For decades, NEPA has increased government accountability and transparency by allowing the public to get notified about and provide input on proposed projects that could be happening in their communities. NEPA requires federal agencies to analyze and disclose a project’s environmental impacts, examine potential alternatives, and propose mitigation measures meant to address the impacts of a project. This law is incredibly important to environmental justice communities, many of which have successfully used this law to raise concerns about the environmental impacts from proposed highways, pipelines, and other types of harmful projects.
Just Solutions provided recommendations on a couple of the environmental justice revisions, including:
- Enhancing the definition of “environmental justice” proposed by CEQ to heighten the importance of federal agencies to conduct “meaningful engagement”;
- Suggesting a definition of “communities with environmental justice concerns” so that CEQ, federal agencies, and the public can have a shared understanding of racial and socio-economic characteristics that shape these communities;
- Highlighting specific items to include in future required environmental justice analyzes conducted under NEPA;
- Recommending strategies to improve public engagement for environmental justice communities.
More specifically, we proposed that CEQ add several guidelines to environmental justice analyzes done under NEPA. First, echoing an earlier recommendation offered by the National Environmental Justice Advisory Council, that CEQ require Health Impact Assessments (HIAs) to better inform an analysis on alternatives and mitigation measures that could reduce the health burdens a project may impose on a community. The NEPA process could also benefit from community health and public health experts on NEPA study teams. We also noted the importance of directly addressing concerns regarding compliance with Title VI of the Civil Rights Act of 1964 as part of any EJ analysis.

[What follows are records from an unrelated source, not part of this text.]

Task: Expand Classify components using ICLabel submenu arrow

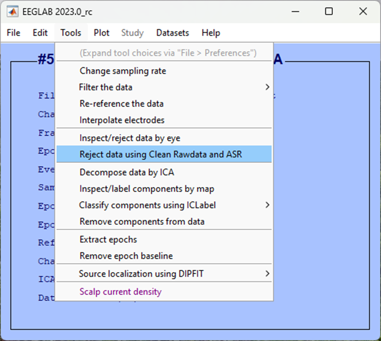Action: point(267,205)
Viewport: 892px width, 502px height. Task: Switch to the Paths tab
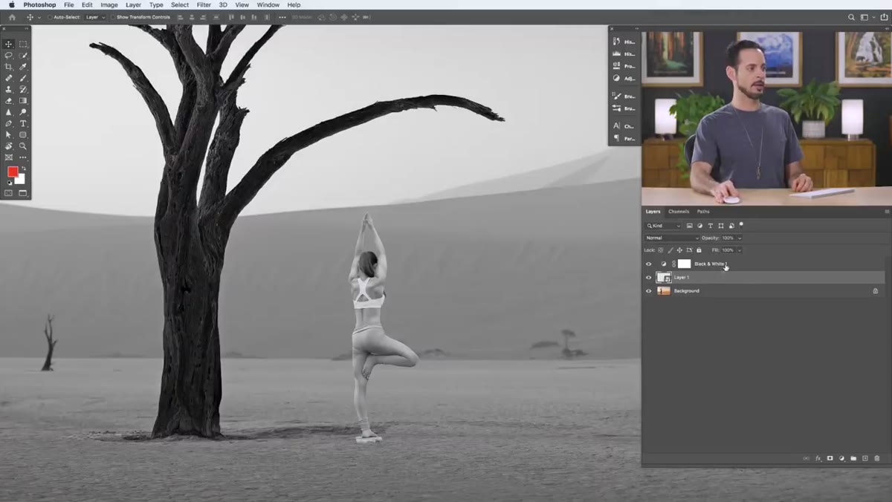(703, 212)
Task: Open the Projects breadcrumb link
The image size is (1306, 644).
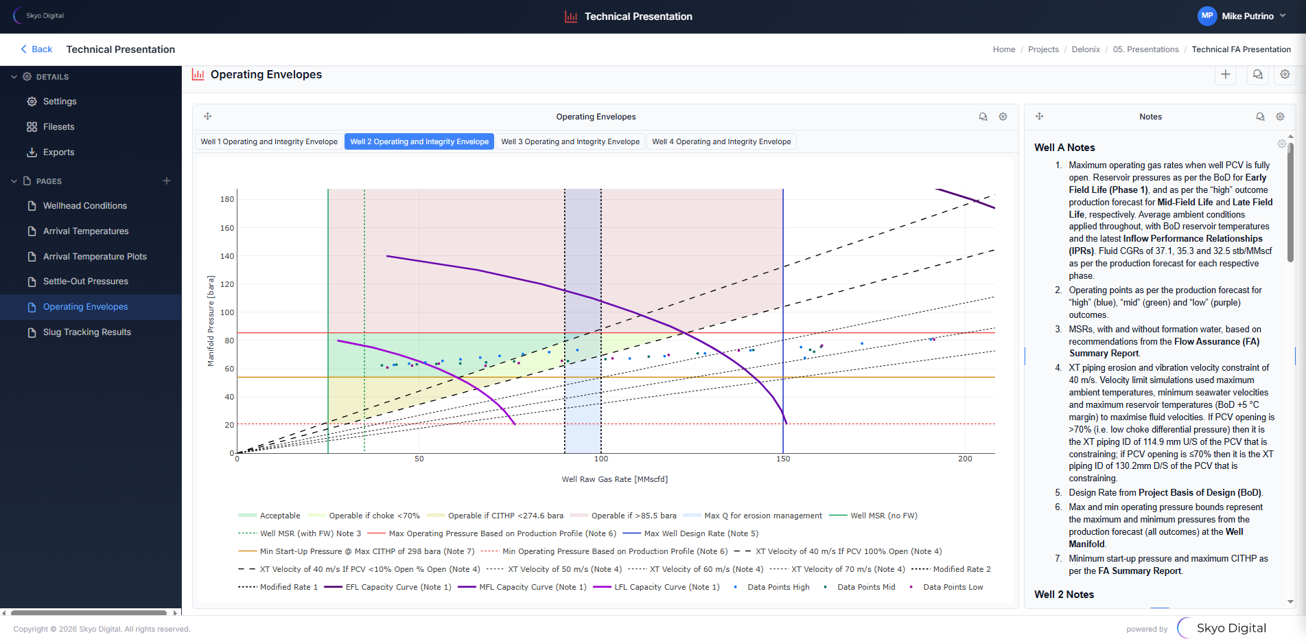Action: pyautogui.click(x=1043, y=49)
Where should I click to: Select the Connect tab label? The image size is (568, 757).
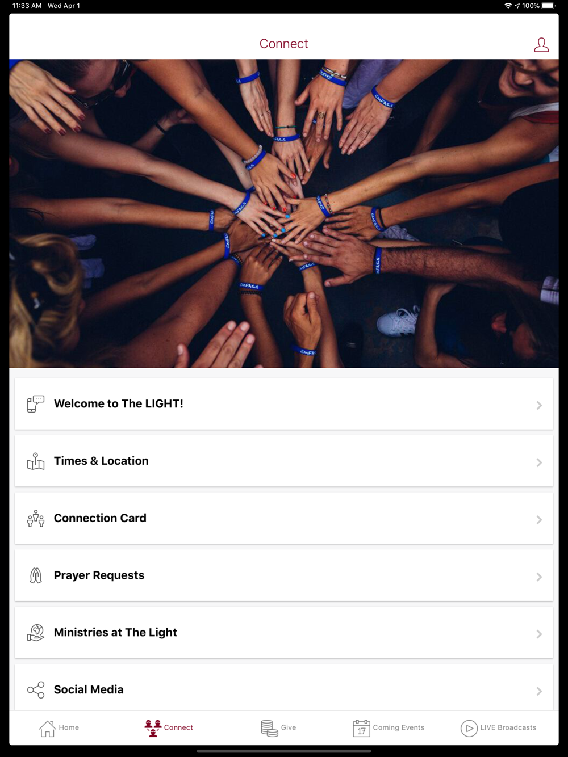click(x=178, y=727)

In terms of public engagement, we proposed several ways agencies could improve participation of EJ communities and, in particular, people with limited English proficiency affected by projects. We asked that documents be provided at least 15 days in advance of public hearings, if an agency decides to hold such a meeting, opting for evening meeting times, and selecting meeting locations that are accessible by public transit. We recommend that physical and digital copies of key documents are provided in multiple languages, that at a minimum, agencies translate the executive summary and the EJ analysis sections in primary languages dominant in the communities affected by a proposed project.
We will continue to work with our partners to ensure that our environmental justice recommendations are included in the final rule.